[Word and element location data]
§

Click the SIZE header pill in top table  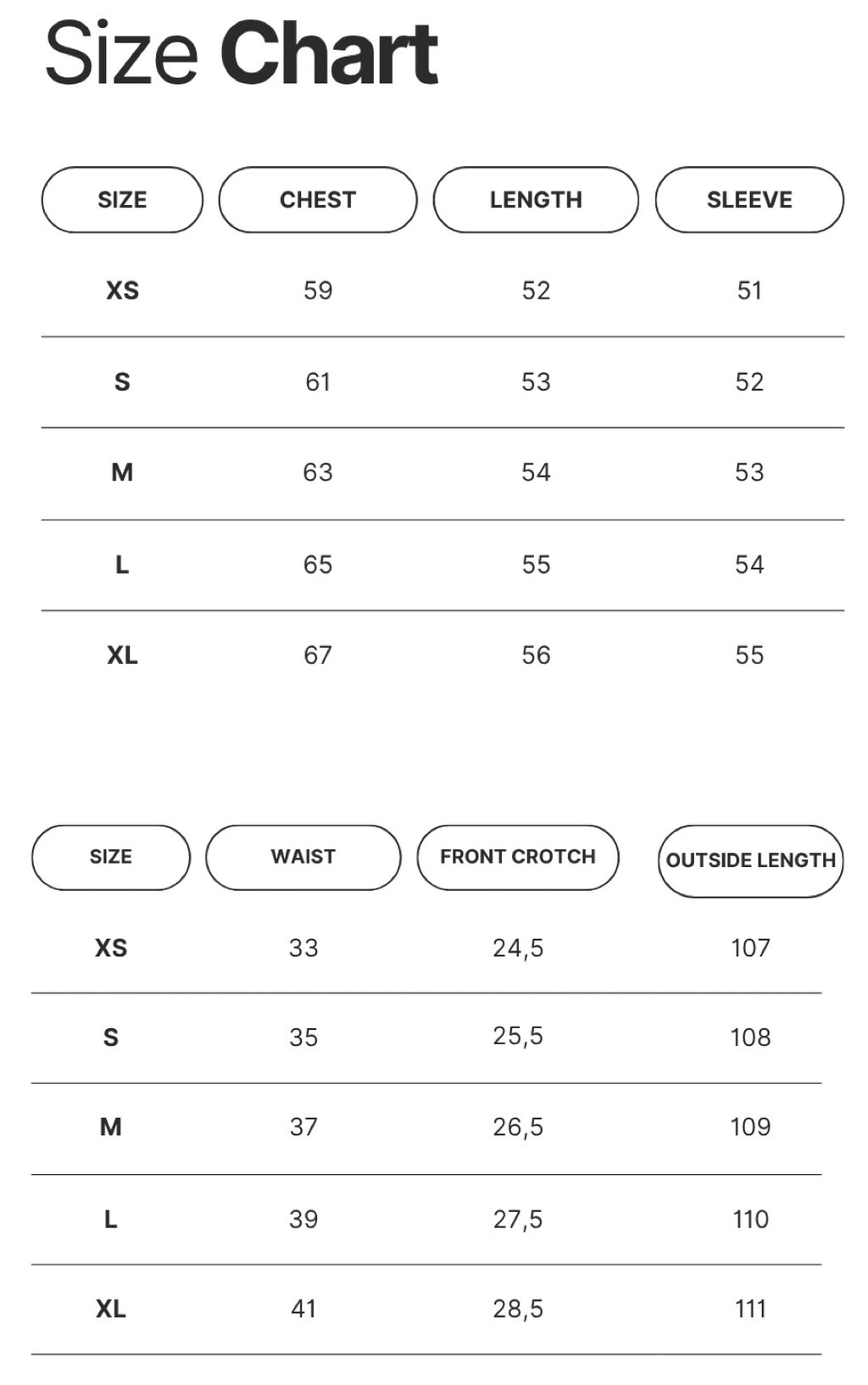coord(122,200)
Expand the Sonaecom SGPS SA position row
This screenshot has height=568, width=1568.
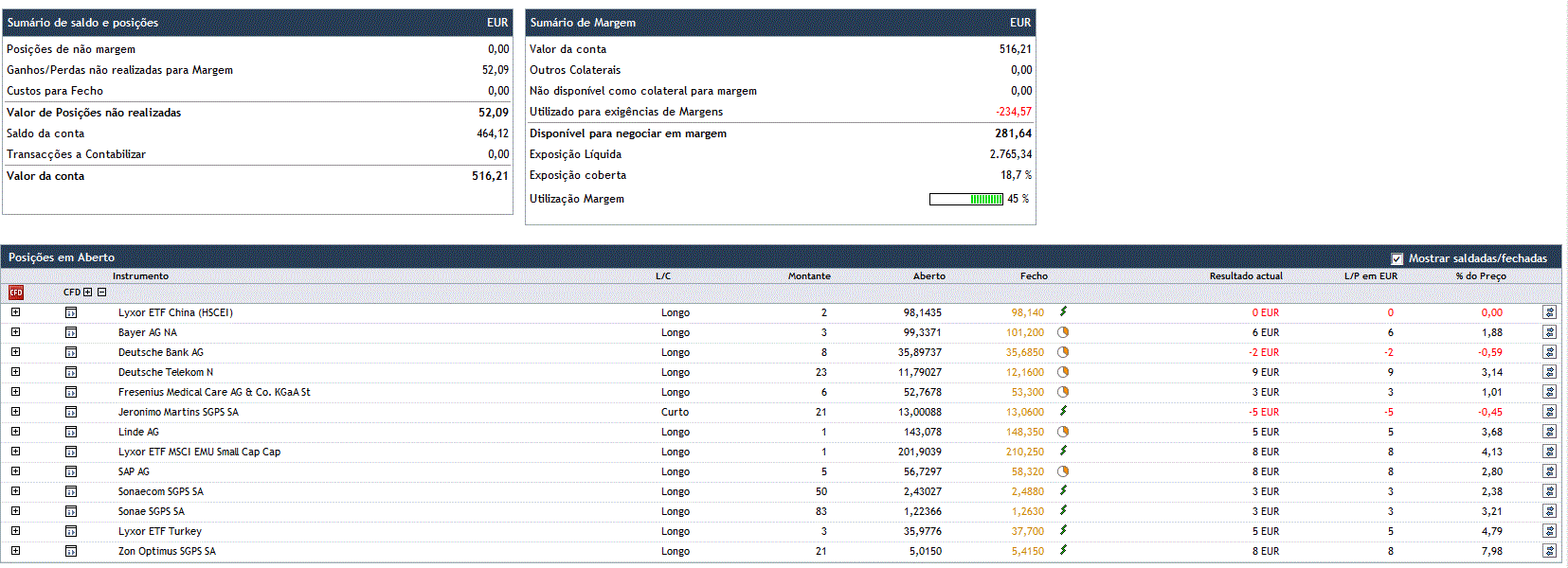click(x=15, y=491)
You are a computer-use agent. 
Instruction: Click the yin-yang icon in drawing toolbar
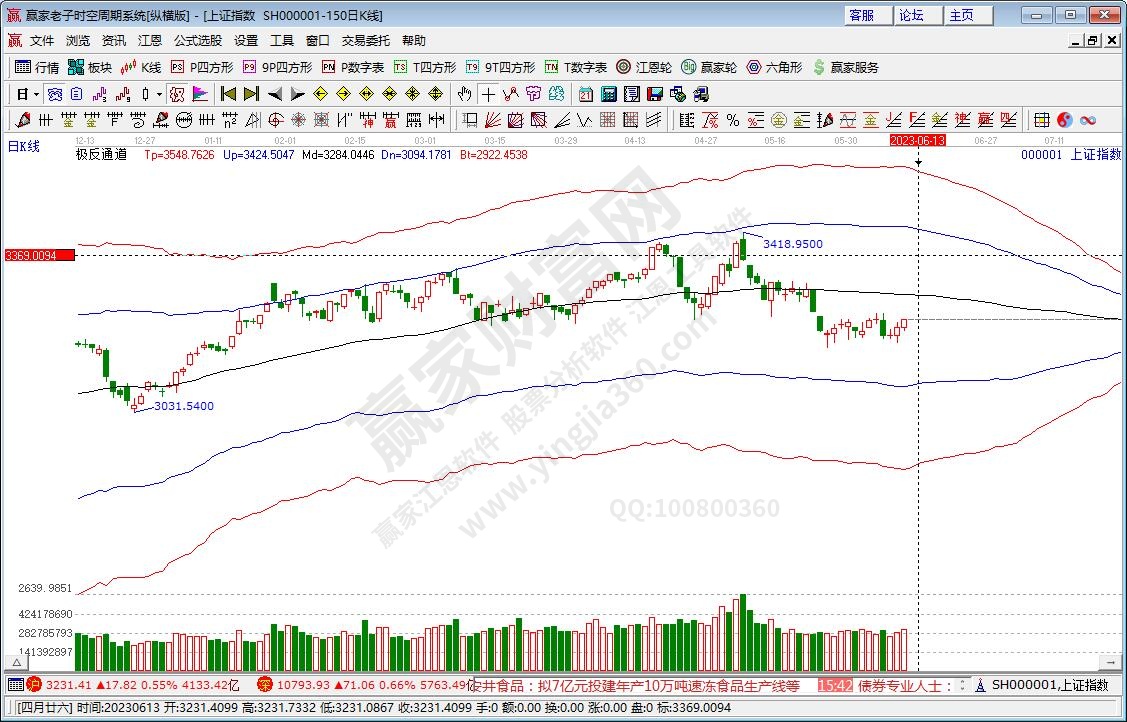click(1065, 120)
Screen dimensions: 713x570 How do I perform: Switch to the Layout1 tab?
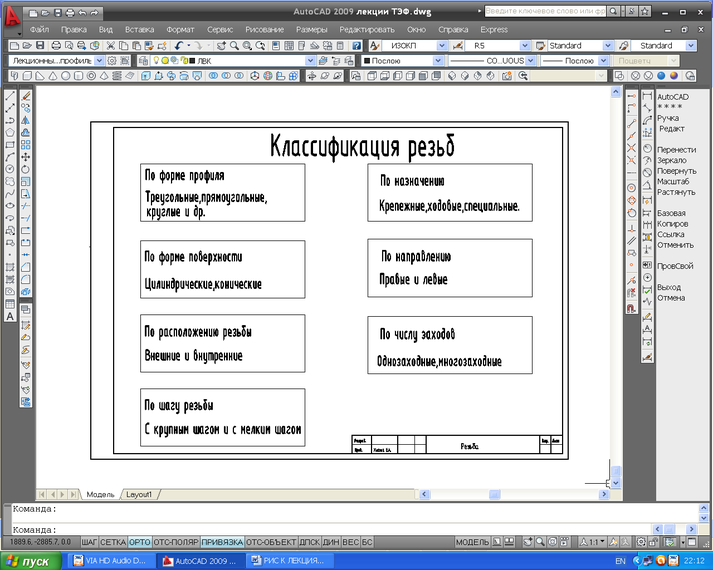click(137, 495)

§

What is asked » Return the part of the records that opens with the line containing "Screen dimensions: 713x570" and runs through the end of the records, repeating its lines exactly. Leave the pictures out of your answer.

Final result »
Screen dimensions: 713x570 How do I perform: Switch to the Layout1 tab?
click(137, 495)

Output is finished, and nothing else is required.